[Written task]
Please give the records as a Markdown table with the columns "Row" and "Text", covering only the part that opens with the line containing "Viewport: 580px width, 580px" and closes with the line containing "(x=451, y=37)". Leave out blank lines and the pictures.

[Records for this exercise]
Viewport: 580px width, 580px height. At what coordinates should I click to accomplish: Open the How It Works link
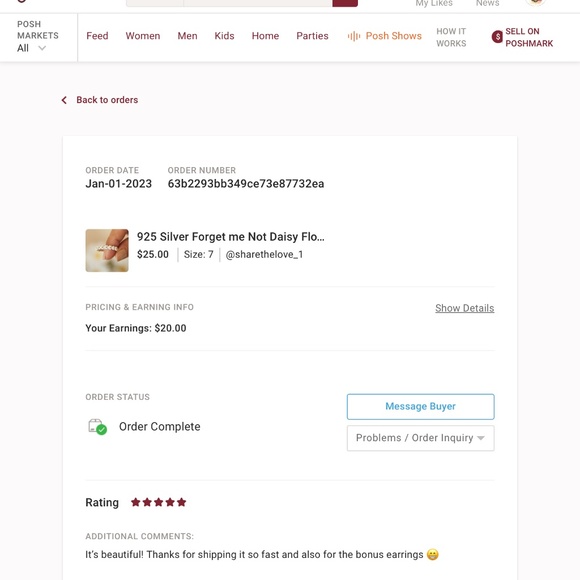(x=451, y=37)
---
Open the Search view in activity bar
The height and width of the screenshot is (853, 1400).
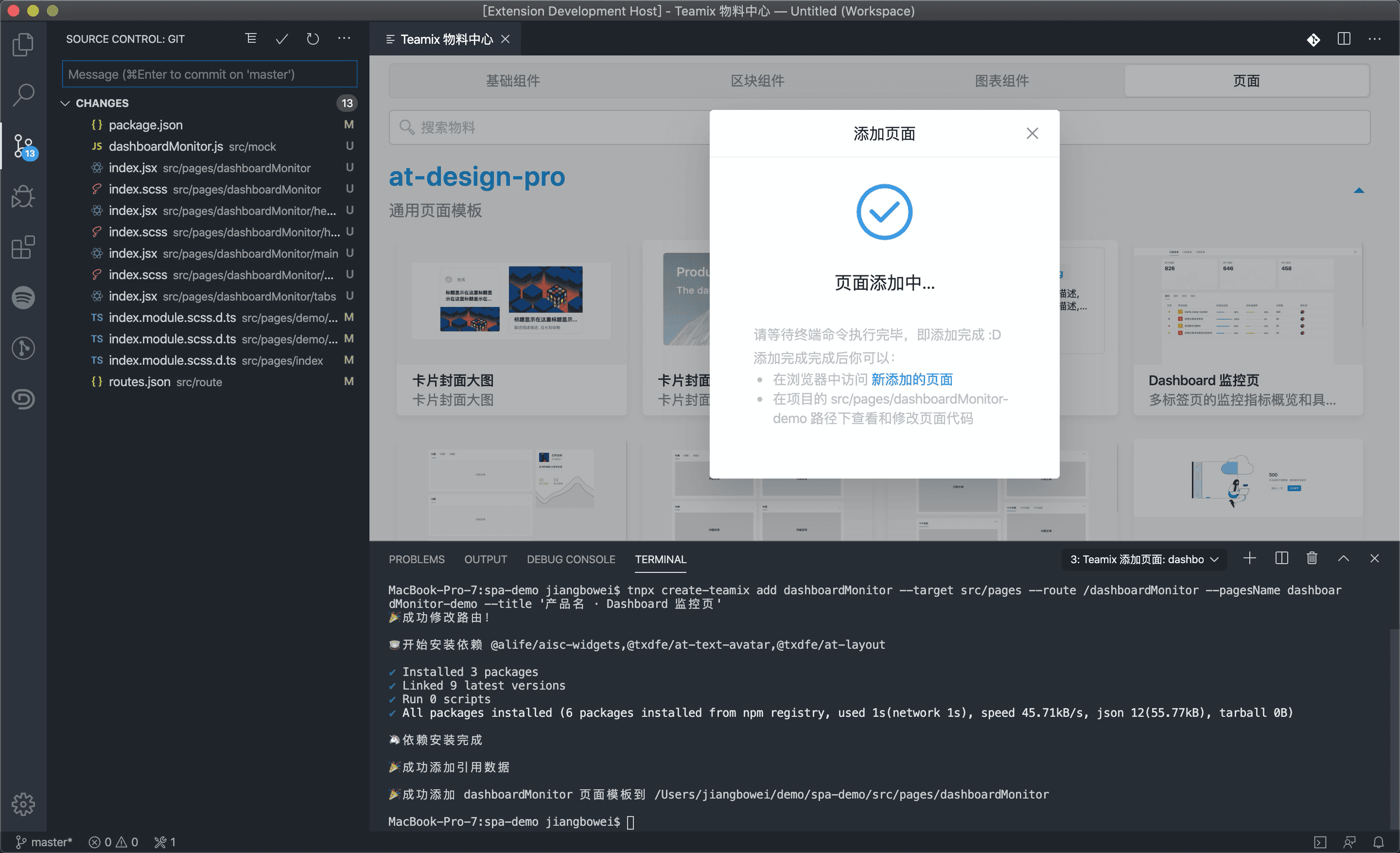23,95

[Task solution]
| Row | Text |
|---|---|
| 1 | Viewport: 580px width, 580px height. At what coordinates should I click to accomplish: Open the How It Works link |
| 2 | (x=451, y=37) |